What was the reason for the turnaround?
"I finally had the courage and the clarity to forgive myself," he said. "I had lied to myself for years. I couldn’t keep a promise to myself, for instance like saying, ‘I’m not drinking today’ and a couple of hours later I’m drinking heavily. Forgiving myself has been the best thing to happen to me. "
When we spoke, Hall told me that he had not had a drink "today" and that his goal was to make it to dinner time.
He attended WWE’s SummerSlam weekend and said that he had a blast. He felt alive again.
"When I stay clear-headed, my phone rings and people want to utilize me or be around me," Hall said from his home in Atlanta.
To make sure that he did not waver in Brooklyn, the site of SummerSlam, Hall took Antabuse, which makes one deathly ill when mixed with alcohol. Hall told me that he "hated being sick even more than he used to enjoy drinking" so the medication is an effective deterrent when he thinks he might be venturing into a danger zone.
I had lied to myself for years. I couldn’t keep a promise to myself for instance like saying, ‘I’m not drinking today’ and a couple of hours later I’m drinking heavily. Forgiving myself has been the best thing to happen to me.
Hall is widely recognized as one of the brightest "wrestling minds" out there and it’s easy to see that when he is clean and sober or "clear-headed," as he described it, why the former Razor Ramon would be in demand. He shared some of his observations on the current state of the genre including these gems: "Wresting is still about winning and losing. It’s that simple. All the titles must mean something. They have to be special. The business is still all about, I’m better than you and I’m going to prove it."
Simple, timeless logic from one of the best in the squared circle. A great mind that still has much to give his life’s work.
We reminisced about the famous Madison Square Garden Curtain Call the last night that Hall and Kevin Nash were in the WWE before leaving to join WCW, which evolved into the Monday Night Wars.
Hall remembered Shawn Michaels coming into Vince McMahon’s office at the Garden and saying after Hall had lost to HHH and prior to HBK beating Diesel inside a steel cage that Shawn wanted all his friends to join him in the ring for a farewell. McMahon asked Shawn if doing this was important to him and Shawn said yes, leading McMahon to say, according to Hall, fine then make it happen.
Hall admits that McMahon may have not been prepared for the "fallout" of many other talents in the locker room who did not agree with the "Curtain Call" that cost HHH a possible Rumble and/or King of the Ring victory but facilitated Steve Austin to winning the KOR and started a roll that became the stuff of legend in the business.
"It was all a strange coincidence," Hall said. "HHH got punished but he steered the course and look at him now.
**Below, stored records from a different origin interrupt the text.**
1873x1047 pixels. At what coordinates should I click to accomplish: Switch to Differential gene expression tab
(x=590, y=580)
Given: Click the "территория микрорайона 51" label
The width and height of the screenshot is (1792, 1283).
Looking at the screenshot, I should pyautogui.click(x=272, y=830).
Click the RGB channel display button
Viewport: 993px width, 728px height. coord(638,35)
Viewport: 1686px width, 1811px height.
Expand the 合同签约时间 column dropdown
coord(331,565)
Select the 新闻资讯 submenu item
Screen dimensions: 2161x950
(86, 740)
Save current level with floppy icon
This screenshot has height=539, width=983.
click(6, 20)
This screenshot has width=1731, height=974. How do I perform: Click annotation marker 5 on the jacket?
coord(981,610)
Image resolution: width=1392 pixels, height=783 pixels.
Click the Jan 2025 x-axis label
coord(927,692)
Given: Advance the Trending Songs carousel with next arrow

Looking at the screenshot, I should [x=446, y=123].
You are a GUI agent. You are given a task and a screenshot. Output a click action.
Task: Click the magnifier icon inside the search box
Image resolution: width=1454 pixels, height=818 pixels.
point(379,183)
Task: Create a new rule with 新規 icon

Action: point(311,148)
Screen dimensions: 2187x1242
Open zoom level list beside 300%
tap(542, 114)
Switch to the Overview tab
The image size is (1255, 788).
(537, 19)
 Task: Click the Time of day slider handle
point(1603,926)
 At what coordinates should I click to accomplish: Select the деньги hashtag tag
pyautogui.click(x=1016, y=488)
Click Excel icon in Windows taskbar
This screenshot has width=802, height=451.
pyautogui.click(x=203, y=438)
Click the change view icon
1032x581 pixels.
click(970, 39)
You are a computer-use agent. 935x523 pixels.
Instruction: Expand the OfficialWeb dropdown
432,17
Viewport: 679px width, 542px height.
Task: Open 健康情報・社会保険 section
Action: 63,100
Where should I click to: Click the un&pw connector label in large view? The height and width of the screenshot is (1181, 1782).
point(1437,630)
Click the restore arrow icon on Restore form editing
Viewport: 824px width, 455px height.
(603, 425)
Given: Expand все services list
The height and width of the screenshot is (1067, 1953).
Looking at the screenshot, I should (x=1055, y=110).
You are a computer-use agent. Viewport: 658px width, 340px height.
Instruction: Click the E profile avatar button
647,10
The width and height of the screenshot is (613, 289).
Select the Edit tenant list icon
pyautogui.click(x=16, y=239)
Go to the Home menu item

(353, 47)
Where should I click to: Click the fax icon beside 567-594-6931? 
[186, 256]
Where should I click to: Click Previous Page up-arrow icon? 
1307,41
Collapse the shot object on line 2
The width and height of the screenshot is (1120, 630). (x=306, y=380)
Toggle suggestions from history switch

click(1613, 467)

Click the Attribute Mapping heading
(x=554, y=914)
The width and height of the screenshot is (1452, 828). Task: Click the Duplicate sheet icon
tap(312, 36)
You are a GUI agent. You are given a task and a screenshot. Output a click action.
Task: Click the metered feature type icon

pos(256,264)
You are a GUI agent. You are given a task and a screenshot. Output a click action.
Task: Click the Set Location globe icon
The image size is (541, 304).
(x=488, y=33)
Austin did not approve of the Curtain Call but by coincidence he got a major break and he made the most of it. I think that coincidence is God’s way of remaining anonymous."
Hall lives his life with a series of short-term goals, fighting every day to remain clean and sober knowing that he could stumble again but if he does he’s not going to beat himself up. He’ll simply get up, dust himself off and start over again.
He wants his legacy to be that of being the father of pro wrestler Cody Hall, who’s currently learning his trade in New Japan Pro Wrestling as a 6-foot-7, 260-pound newcomer and the father of Cassidy, an outstanding, college student with aspirations of becoming a nurse.
"I love the wrestling business, but my Mom never named me Razor," he said. "That I did with the blessing of Vince McMahon but, at the end of the day, the wrestling business was always essentially about the money and the miles. My most important legacy is being a good father to my two children."
"My life is like driving down a road. I occasionally glance in the rearview mirror but I’m not focused on the past or looking back anymore. That’s why the windshield is bigger than the review view mirror. I prefer to look ahead, make my short term goals, and focus on today. I’m where I’m supposed to be but not where I want to be. Thank God I’m not where I used to be. I’m OK and I’m on my way one day at a time. Help awaits everyone if they truly want it."